Saturday, February 21, 2009

I'm usually a live and let live type of person. If something happens, I let it go or I bury it. I don't deal. I haven't dealt, I let it go or bury it deep into the wasteland that is my mind.

But I seem to be repressing too many unpleasant things lately. It seems they have become so numerous that they are crowding and pushing other thoughts and memories out. I am becoming forgetful and absentminded. Today Matt pulled some lame trick on me that involved flicking my throat. While I was rubbing my sore neck and letting out a string of profanities, Matt and Levi were cracking up and Matt managed to let out between guffaws "I can't believe you fell for it AGAIN!"

Again? i thought. Again? I don't remember that ever happening. But they both insisted it had happened. For the life of me, I can not remember ever having that happen to me. This worries me slightly.

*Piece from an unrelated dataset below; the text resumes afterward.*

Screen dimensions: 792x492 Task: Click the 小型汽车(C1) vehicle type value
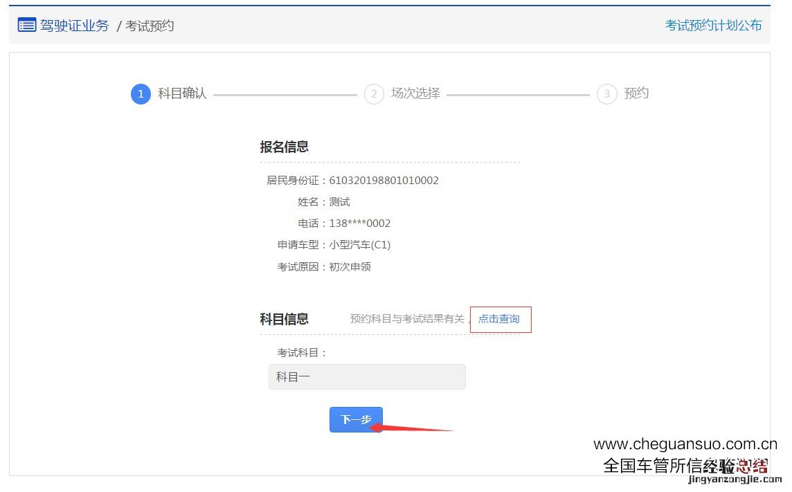[x=360, y=245]
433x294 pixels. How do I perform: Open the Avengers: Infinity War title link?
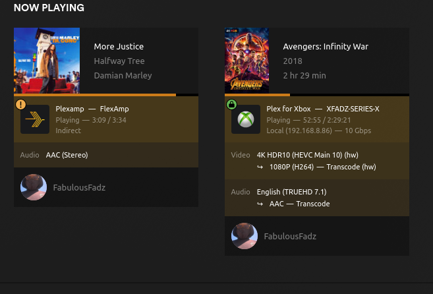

Also, my infamous repression skills are starting to slip. I can still push something to the farthest corner of my mind without ever having to confront the unpleasant emotion. But now its at the risk of letting out some emotion that was long hoisted away and has since festered. And this is the situation I have put myself in. I don't want to deal, nor do I particularly know how to deal. But I have to.

It seems so cliche to say I've been hurt in the past but its true. I may be just 18, but that doesn't mean that I haven't been changed because of the way people treat me. I've had some bad experiences over the last couple of years with relationships and its really changed me.

I used to be the kind of person who could fall in like very easily. It didn't take much to gain my infatuation. But failed attempts after failed attempts took its tole. Now, its like, I allow myself only a vague inclination that this is a person I will like, if I let myself. But everything else I hold back. And I wait for a little to see if anything will happen, and then I give up and move on.

I'm not sure this is healthy. I'm so guarded that its quite possible if any guys DID like me, they'd be afraid to approach me. I've been told before I'm very intimidating and people ARE afraid approach me. And if they do, I can't ever really take it seriously and I dismiss it. Because if I take it seriously, I could get hurt. And this is not something I allow.

I had a dream last night. I won't tell you what it was about because it was positively gag inducing but the message of it seemed to be clear to me. I am destined to settle. I will never get what I really want, I will always have to be okay with something not up to my standards. That's a little disturbing to me.